* **TASK INSTRUCTIONS**
Please print, word for word, every line from the one that contains "The height and width of the screenshot is (1238, 1879)." through the last line of the records, and nothing else.

* **DATA EXTRACT**
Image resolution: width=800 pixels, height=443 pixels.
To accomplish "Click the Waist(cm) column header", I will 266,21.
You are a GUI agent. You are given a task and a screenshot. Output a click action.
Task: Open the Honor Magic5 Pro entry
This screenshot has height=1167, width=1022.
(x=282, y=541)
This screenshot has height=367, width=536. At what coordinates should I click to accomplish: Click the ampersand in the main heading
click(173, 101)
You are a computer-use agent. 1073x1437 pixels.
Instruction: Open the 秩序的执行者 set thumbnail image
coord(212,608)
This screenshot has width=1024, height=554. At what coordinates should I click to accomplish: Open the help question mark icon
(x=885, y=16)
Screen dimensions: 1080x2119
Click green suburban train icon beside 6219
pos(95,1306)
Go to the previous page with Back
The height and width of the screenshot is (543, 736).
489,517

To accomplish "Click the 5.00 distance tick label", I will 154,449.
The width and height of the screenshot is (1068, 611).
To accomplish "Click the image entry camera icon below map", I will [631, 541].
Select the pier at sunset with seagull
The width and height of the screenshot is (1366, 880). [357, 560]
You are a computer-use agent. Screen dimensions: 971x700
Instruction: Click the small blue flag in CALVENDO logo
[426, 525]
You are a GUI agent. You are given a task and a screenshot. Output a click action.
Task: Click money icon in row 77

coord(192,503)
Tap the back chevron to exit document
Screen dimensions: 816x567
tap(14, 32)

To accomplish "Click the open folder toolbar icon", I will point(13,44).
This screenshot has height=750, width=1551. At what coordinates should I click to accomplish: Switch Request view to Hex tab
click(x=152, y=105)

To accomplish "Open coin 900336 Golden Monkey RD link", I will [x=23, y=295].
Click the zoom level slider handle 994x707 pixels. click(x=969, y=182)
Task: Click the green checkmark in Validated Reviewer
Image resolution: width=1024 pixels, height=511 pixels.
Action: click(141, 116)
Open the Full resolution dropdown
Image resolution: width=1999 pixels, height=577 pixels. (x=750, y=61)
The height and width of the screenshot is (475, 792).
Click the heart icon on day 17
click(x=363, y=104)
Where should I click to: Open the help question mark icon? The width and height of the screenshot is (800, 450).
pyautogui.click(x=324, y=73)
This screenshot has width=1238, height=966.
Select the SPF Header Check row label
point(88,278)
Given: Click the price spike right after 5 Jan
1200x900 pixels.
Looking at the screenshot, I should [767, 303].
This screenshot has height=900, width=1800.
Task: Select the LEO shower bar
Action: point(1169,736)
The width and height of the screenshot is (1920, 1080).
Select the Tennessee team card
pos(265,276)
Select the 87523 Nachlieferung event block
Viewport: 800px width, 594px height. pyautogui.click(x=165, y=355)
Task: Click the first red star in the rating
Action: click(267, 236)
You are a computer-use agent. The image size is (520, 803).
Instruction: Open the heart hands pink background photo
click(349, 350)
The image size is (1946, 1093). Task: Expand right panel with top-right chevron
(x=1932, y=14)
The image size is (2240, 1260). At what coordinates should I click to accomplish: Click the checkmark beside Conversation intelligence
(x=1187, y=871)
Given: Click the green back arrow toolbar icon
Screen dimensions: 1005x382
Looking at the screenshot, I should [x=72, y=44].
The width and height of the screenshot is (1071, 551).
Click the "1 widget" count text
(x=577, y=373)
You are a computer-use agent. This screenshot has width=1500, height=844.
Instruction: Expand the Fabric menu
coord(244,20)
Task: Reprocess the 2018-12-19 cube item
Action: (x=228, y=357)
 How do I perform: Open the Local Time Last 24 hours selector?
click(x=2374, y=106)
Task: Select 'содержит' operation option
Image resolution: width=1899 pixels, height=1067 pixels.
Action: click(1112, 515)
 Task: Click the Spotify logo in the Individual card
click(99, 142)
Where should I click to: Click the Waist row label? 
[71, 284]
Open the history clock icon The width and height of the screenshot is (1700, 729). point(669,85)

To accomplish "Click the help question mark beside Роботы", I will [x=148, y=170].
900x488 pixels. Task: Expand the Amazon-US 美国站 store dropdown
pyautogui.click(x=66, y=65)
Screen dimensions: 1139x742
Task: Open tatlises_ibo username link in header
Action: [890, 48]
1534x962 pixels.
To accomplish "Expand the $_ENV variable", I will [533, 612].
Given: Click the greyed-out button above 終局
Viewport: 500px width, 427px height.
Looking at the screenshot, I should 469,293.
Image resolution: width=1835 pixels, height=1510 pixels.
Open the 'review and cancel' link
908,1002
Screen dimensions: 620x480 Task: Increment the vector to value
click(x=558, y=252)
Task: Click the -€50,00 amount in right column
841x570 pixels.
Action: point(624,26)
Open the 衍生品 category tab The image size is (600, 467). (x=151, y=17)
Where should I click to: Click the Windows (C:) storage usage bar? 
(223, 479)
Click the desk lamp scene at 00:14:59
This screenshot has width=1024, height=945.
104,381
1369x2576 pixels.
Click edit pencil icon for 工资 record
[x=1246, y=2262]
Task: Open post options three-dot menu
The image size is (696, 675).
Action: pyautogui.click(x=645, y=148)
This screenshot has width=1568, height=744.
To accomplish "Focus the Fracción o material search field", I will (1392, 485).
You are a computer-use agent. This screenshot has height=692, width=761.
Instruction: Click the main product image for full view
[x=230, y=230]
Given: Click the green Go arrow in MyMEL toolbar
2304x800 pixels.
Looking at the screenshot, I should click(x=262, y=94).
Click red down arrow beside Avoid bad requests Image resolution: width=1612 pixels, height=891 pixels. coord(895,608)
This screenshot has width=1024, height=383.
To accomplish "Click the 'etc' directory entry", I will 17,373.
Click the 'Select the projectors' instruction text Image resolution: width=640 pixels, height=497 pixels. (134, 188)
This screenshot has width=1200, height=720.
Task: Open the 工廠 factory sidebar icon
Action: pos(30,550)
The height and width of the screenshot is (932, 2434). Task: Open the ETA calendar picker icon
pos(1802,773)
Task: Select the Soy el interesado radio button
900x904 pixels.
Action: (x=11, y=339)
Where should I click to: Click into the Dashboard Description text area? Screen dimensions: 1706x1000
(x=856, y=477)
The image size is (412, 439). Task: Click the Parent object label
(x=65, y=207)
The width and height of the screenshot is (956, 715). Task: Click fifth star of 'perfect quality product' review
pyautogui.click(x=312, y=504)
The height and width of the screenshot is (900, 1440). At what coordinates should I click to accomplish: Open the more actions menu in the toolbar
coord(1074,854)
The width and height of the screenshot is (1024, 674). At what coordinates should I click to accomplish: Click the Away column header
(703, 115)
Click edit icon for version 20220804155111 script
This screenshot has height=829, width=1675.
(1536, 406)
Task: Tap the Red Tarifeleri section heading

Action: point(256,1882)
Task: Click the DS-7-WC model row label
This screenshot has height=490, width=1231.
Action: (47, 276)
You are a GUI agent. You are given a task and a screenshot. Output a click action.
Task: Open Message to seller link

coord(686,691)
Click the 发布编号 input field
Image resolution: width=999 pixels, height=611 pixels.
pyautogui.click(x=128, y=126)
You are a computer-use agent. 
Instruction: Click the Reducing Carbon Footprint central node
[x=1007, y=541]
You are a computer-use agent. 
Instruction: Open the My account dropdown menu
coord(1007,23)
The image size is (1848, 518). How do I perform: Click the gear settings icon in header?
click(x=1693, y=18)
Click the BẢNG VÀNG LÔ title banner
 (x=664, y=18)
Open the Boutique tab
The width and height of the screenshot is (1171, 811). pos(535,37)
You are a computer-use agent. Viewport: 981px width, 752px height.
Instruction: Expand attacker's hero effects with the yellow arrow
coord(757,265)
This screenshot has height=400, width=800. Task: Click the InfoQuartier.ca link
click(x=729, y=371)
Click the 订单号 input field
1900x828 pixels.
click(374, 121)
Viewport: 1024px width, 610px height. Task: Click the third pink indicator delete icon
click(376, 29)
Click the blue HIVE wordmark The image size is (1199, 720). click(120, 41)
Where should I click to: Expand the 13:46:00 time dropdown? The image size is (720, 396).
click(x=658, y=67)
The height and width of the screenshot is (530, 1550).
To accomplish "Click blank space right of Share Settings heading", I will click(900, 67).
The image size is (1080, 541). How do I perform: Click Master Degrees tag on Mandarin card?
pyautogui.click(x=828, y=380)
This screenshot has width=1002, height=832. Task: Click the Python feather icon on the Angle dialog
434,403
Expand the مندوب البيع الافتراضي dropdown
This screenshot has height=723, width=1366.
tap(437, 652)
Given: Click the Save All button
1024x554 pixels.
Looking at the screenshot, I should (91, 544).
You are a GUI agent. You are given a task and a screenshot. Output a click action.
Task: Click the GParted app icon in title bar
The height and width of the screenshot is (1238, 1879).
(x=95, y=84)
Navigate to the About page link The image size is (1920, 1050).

* **WRITTEN ANSWER**
The height and width of the screenshot is (1238, 1879).
(x=95, y=84)
Navigate to the About page link The image size is (1920, 1050).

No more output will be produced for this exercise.